# It's here it's here!!!



## Jessica84 (Oct 27, 2011)

Like everyone else I HATE trimming feet. If I knew you had to trim their feet I probably would have never got them. But I have them and I love them so I suck up the pain and get the job done. Then I found out they make this wonderful tilt table for goats. So I've been searching and saving for 2 years and finally found someone to make me one. I can't wait to try it out!!!













There's a gate on the front and back that slides. This is the only one I have found that slides and you don't have to stand there and hold it up....a good thing since I'm a one woman operation lol







And once it tilts over you pull a pin and the floor opens up







When I get it painted and a lane way set up I'll be sure to get pics of this sucker in action  but I'm in love and very stoked right now 

Sent from my iPhone using Goat Forum


----------



## MsScamp (Feb 1, 2010)

That is way cool!!!!! You must not have a lot of puncture weeds in your area - I notice all of your kids are barefoot!


----------



## ksalvagno (Oct 6, 2009)

Nice!


----------



## Jessica84 (Oct 27, 2011)

MsScamp said:


> That is way cool!!!!! You must not have a lot of puncture weeds in your area - I notice all of your kids are barefoot!


Mama does too lol. But no think goodness we don't have anything like that. But we do stay out of grass because of snakes. 
I started painting it but ran out of paint  so I'll have to get more tomorrow then get it set up. Ohhh I can't wait!!!
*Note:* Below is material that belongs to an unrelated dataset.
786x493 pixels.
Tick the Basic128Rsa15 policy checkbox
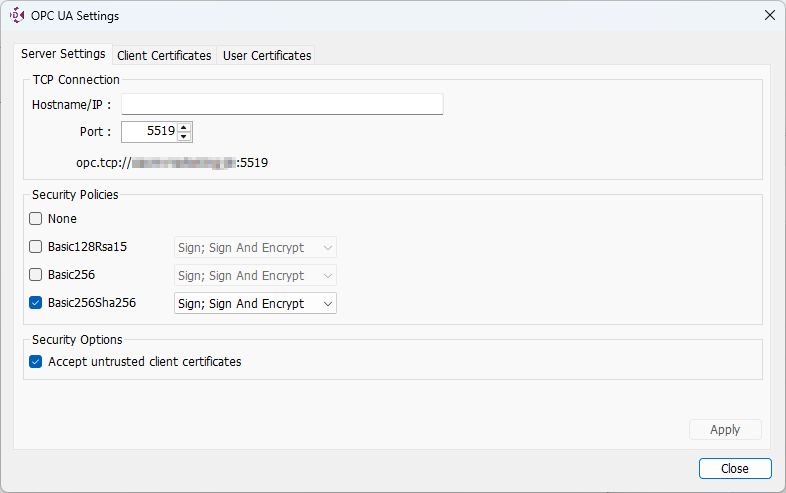pyautogui.click(x=36, y=247)
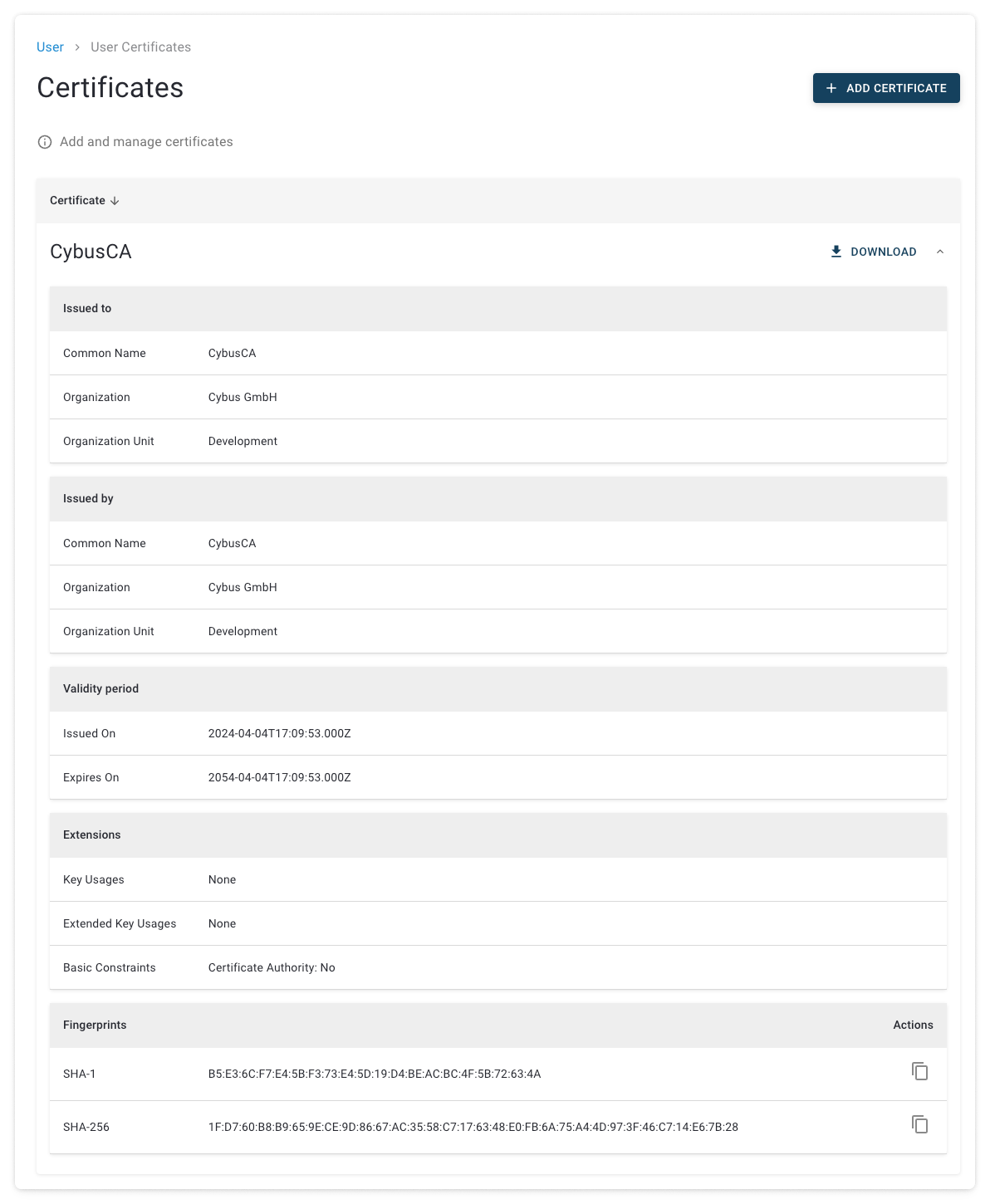
Task: Click the download arrow icon
Action: click(836, 252)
Sent from my iPhone using Goat Forum


----------



## toth boer goats (Jul 20, 2008)

I love it.


----------



## Jessica84 (Oct 27, 2011)

thank you 


Sent from my iPhone using Goat Forum


----------



## luvmyherd (Apr 9, 2011)

I want to see pictures of how it works.
DH and I are getting kind of old for goat wrestling and
that could really help.


----------



## Jessica84 (Oct 27, 2011)

Once I get it painted I will take pics. I got it from a guy in Manteca I don't think that's all that far from you if I remember right  
But I'll get more paint tomorrow and TRY to paint when I get home and even if I have to drag someone down the hill to it I'm gonna try it lol


Sent from my iPhone using Goat Forum


----------



## John40981 (May 10, 2014)

I'd love to see more detail of it and how it works. We can't get anything like that here in Australia, that I know of anyway. Hope it works as good as it looks. I'd love to make one also, as I agree, it is a real pain doing the feet. Anything that makes it easier has got to be a good idea. :thumbup:


----------



## Mcclan3 (Feb 13, 2014)

I'm looking forward to seeing it painted and in action!


----------



## DMSMBoers (Dec 23, 2013)

Oh man I would just about give anything to have one of those!! Your dead on about the hoof trimming. Cattle is my back ground so I thought they was the same. Congrats I cant wait to see you flipping a goat in it!!


----------



## MsScamp (Feb 1, 2010)

Jessica84 said:


> Once I get it painted I will take pics. I got it from a guy in Manteca I don't think that's all that far from you if I remember right
> But I'll get more paint tomorrow and TRY to paint when I get home and even if I have to drag someone down the hill to it I'm gonna try it lol
> 
> Sent from my iPhone using Goat Forum


I cannot wait to see it in action!


----------



## Goats Rock (Jun 20, 2011)

Wow, cool! No more getting kicked in the side, goats standing on their heads!. or jerking legs!
Can't wait to see the photos!


----------



## xymenah (Jul 1, 2011)

Goats Rock said:


> Wow, cool! No more getting kicked in the side, goats standing on their heads!. or jerking legs!
> Can't wait to see the photos!


I wouldn't say that. I've been kicked in the head, leg ect. plenty of times using a tilt table. I use one for work and trim over 20 goats a day. It gets pretty tiring lifting them over too since it's all manual.


----------



## Goats Rock (Jun 20, 2011)

I was imagining not getting kicked! Oh well, at least they are contained! 
We used a hydraulic one, years ago, for cattle. But, their legs were strapped
to the corners, so there was not much kicking. 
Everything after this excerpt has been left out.